RECORDS FOR THIS EXERCISE:

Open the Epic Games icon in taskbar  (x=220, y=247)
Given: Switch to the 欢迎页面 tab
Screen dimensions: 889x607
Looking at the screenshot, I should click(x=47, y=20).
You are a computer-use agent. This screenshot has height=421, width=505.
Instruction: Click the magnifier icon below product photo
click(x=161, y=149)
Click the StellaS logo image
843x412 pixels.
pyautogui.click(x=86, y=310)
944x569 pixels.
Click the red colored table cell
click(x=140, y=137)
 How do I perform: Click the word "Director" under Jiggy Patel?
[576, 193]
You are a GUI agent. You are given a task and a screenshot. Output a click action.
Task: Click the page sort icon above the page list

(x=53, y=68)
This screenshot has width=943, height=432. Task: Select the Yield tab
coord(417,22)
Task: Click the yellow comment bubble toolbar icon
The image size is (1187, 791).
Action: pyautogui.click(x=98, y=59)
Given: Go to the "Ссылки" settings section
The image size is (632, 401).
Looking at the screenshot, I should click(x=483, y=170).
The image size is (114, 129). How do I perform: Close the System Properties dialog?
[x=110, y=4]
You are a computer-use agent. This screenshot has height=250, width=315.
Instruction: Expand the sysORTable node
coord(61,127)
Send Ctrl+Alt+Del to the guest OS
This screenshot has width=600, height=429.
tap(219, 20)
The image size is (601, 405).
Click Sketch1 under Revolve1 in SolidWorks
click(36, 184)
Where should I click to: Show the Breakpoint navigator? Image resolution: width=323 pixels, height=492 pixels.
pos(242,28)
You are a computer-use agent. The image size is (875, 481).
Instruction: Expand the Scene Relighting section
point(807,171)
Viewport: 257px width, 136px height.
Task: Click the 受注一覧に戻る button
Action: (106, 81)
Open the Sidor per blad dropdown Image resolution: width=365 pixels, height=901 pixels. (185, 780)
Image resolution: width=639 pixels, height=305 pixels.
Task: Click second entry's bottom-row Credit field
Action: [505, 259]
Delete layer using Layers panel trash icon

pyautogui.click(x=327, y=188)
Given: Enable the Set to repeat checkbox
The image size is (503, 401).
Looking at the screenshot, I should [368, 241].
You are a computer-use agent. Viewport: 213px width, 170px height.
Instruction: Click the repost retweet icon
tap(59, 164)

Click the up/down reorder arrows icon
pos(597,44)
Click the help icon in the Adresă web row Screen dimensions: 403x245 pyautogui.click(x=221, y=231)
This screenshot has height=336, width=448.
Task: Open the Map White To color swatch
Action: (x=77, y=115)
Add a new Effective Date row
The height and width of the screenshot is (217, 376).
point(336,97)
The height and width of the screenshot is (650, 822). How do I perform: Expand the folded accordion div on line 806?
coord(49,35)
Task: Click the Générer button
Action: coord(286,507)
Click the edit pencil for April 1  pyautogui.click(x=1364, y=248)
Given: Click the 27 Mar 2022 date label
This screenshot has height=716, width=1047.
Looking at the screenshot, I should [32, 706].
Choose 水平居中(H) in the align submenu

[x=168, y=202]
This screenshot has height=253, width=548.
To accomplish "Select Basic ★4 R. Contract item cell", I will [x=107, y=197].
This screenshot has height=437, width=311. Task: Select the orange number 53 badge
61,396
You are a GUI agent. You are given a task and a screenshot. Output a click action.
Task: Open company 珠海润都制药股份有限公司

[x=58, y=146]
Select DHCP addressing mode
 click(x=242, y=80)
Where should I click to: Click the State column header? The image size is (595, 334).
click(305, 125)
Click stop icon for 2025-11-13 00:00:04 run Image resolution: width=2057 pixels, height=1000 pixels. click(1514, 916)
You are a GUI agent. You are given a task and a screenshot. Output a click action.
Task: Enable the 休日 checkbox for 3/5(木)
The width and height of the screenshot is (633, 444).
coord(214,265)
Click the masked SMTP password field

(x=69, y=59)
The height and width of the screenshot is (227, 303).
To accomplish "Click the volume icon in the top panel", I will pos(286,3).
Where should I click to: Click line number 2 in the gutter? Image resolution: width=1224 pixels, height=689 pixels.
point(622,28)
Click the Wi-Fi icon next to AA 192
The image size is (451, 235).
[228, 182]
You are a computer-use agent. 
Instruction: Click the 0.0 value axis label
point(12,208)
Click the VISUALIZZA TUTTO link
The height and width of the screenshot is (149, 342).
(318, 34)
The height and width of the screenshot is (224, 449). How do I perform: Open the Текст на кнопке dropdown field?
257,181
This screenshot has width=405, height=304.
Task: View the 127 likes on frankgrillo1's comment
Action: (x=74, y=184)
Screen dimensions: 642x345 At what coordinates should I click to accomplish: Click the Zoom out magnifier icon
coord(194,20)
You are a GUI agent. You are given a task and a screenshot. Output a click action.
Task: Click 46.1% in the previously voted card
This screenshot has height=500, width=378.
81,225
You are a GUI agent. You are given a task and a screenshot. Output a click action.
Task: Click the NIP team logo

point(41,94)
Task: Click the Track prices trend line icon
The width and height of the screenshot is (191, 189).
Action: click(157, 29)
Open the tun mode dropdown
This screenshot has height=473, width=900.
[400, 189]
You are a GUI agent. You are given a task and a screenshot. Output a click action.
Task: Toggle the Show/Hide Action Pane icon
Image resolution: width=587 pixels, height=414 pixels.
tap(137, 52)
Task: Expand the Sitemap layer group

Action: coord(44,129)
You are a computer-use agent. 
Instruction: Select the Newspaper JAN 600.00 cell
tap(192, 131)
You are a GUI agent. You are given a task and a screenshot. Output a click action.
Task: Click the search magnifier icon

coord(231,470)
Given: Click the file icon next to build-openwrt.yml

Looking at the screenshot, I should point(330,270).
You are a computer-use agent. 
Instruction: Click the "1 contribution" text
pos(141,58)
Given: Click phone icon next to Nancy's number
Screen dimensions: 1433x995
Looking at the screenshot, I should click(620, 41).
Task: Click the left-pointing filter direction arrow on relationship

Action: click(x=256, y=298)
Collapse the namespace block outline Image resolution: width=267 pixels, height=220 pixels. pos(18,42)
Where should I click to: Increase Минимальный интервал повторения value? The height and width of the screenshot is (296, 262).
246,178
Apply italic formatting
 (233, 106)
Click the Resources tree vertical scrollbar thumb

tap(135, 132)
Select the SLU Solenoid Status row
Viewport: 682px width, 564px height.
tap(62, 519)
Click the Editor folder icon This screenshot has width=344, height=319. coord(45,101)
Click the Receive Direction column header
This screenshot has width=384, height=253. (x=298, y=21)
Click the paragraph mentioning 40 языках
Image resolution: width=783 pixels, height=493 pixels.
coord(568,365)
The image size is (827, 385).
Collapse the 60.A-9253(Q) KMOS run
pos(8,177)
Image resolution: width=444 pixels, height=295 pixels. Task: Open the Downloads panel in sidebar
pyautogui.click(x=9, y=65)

TASK TO CARRY OUT: Every record, from the first to the last, should be transcribed exactly.

OUTPUT FOR THIS TASK:
Open the Epic Games icon in taskbar  (x=220, y=247)
Given: Switch to the 欢迎页面 tab
Screen dimensions: 889x607
Looking at the screenshot, I should click(x=47, y=20).
You are a computer-use agent. This screenshot has height=421, width=505.
Instruction: Click the magnifier icon below product photo
click(x=161, y=149)
Click the StellaS logo image
843x412 pixels.
pyautogui.click(x=86, y=310)
944x569 pixels.
Click the red colored table cell
click(x=140, y=137)
 How do I perform: Click the word "Director" under Jiggy Patel?
[576, 193]
You are a GUI agent. You are given a task and a screenshot. Output a click action.
Task: Click the page sort icon above the page list

(x=53, y=68)
This screenshot has width=943, height=432. Task: Select the Yield tab
coord(417,22)
Task: Click the yellow comment bubble toolbar icon
The image size is (1187, 791).
Action: pyautogui.click(x=98, y=59)
Given: Go to the "Ссылки" settings section
The image size is (632, 401).
Looking at the screenshot, I should click(x=483, y=170).
The image size is (114, 129). How do I perform: Close the System Properties dialog?
[x=110, y=4]
You are a computer-use agent. This screenshot has height=250, width=315.
Instruction: Expand the sysORTable node
coord(61,127)
Send Ctrl+Alt+Del to the guest OS
This screenshot has width=600, height=429.
tap(219, 20)
The image size is (601, 405).
Click Sketch1 under Revolve1 in SolidWorks
click(36, 184)
Where should I click to: Show the Breakpoint navigator? Image resolution: width=323 pixels, height=492 pixels.
pos(242,28)
You are a computer-use agent. The image size is (875, 481).
Instruction: Expand the Scene Relighting section
point(807,171)
Viewport: 257px width, 136px height.
Task: Click the 受注一覧に戻る button
Action: (106, 81)
Open the Sidor per blad dropdown Image resolution: width=365 pixels, height=901 pixels. (185, 780)
Image resolution: width=639 pixels, height=305 pixels.
Task: Click second entry's bottom-row Credit field
Action: [505, 259]
Delete layer using Layers panel trash icon

pyautogui.click(x=327, y=188)
Given: Enable the Set to repeat checkbox
The image size is (503, 401).
Looking at the screenshot, I should [368, 241].
You are a computer-use agent. Viewport: 213px width, 170px height.
Instruction: Click the repost retweet icon
tap(59, 164)

Click the up/down reorder arrows icon
pos(597,44)
Click the help icon in the Adresă web row Screen dimensions: 403x245 pyautogui.click(x=221, y=231)
This screenshot has height=336, width=448.
Task: Open the Map White To color swatch
Action: (x=77, y=115)
Add a new Effective Date row
The height and width of the screenshot is (217, 376).
point(336,97)
The height and width of the screenshot is (650, 822). How do I perform: Expand the folded accordion div on line 806?
coord(49,35)
Task: Click the Générer button
Action: coord(286,507)
Click the edit pencil for April 1  pyautogui.click(x=1364, y=248)
Given: Click the 27 Mar 2022 date label
This screenshot has height=716, width=1047.
Looking at the screenshot, I should [32, 706].
Choose 水平居中(H) in the align submenu

[x=168, y=202]
This screenshot has height=253, width=548.
To accomplish "Select Basic ★4 R. Contract item cell", I will [x=107, y=197].
This screenshot has height=437, width=311. Task: Select the orange number 53 badge
61,396
You are a GUI agent. You are given a task and a screenshot. Output a click action.
Task: Open company 珠海润都制药股份有限公司

[x=58, y=146]
Select DHCP addressing mode
 click(x=242, y=80)
Where should I click to: Click the State column header? The image size is (595, 334).
click(305, 125)
Click stop icon for 2025-11-13 00:00:04 run Image resolution: width=2057 pixels, height=1000 pixels. click(1514, 916)
You are a GUI agent. You are given a task and a screenshot. Output a click action.
Task: Enable the 休日 checkbox for 3/5(木)
The width and height of the screenshot is (633, 444).
coord(214,265)
Click the masked SMTP password field

(x=69, y=59)
The height and width of the screenshot is (227, 303).
To accomplish "Click the volume icon in the top panel", I will pos(286,3).
Where should I click to: Click line number 2 in the gutter? Image resolution: width=1224 pixels, height=689 pixels.
point(622,28)
Click the Wi-Fi icon next to AA 192
The image size is (451, 235).
[228, 182]
You are a computer-use agent. 
Instruction: Click the 0.0 value axis label
point(12,208)
Click the VISUALIZZA TUTTO link
The height and width of the screenshot is (149, 342).
(318, 34)
The height and width of the screenshot is (224, 449). How do I perform: Open the Текст на кнопке dropdown field?
257,181
This screenshot has width=405, height=304.
Task: View the 127 likes on frankgrillo1's comment
Action: (x=74, y=184)
Screen dimensions: 642x345 At what coordinates should I click to accomplish: Click the Zoom out magnifier icon
coord(194,20)
You are a GUI agent. You are given a task and a screenshot. Output a click action.
Task: Click 46.1% in the previously voted card
This screenshot has height=500, width=378.
81,225
You are a GUI agent. You are given a task and a screenshot. Output a click action.
Task: Click the NIP team logo

point(41,94)
Task: Click the Track prices trend line icon
The width and height of the screenshot is (191, 189).
Action: click(157, 29)
Open the tun mode dropdown
This screenshot has height=473, width=900.
[400, 189]
You are a GUI agent. You are given a task and a screenshot. Output a click action.
Task: Toggle the Show/Hide Action Pane icon
Image resolution: width=587 pixels, height=414 pixels.
tap(137, 52)
Task: Expand the Sitemap layer group

Action: coord(44,129)
You are a computer-use agent. 
Instruction: Select the Newspaper JAN 600.00 cell
tap(192, 131)
You are a GUI agent. You are given a task and a screenshot. Output a click action.
Task: Click the search magnifier icon

coord(231,470)
Given: Click the file icon next to build-openwrt.yml

Looking at the screenshot, I should point(330,270).
You are a computer-use agent. 
Instruction: Click the "1 contribution" text
pos(141,58)
Given: Click phone icon next to Nancy's number
Screen dimensions: 1433x995
Looking at the screenshot, I should click(620, 41).
Task: Click the left-pointing filter direction arrow on relationship

Action: click(x=256, y=298)
Collapse the namespace block outline Image resolution: width=267 pixels, height=220 pixels. pos(18,42)
Where should I click to: Increase Минимальный интервал повторения value? The height and width of the screenshot is (296, 262).
246,178
Apply italic formatting
 (233, 106)
Click the Resources tree vertical scrollbar thumb

tap(135, 132)
Select the SLU Solenoid Status row
Viewport: 682px width, 564px height.
tap(62, 519)
Click the Editor folder icon This screenshot has width=344, height=319. coord(45,101)
Click the Receive Direction column header
This screenshot has width=384, height=253. (x=298, y=21)
Click the paragraph mentioning 40 языках
Image resolution: width=783 pixels, height=493 pixels.
coord(568,365)
The image size is (827, 385).
Collapse the 60.A-9253(Q) KMOS run
pos(8,177)
Image resolution: width=444 pixels, height=295 pixels. Task: Open the Downloads panel in sidebar
pyautogui.click(x=9, y=65)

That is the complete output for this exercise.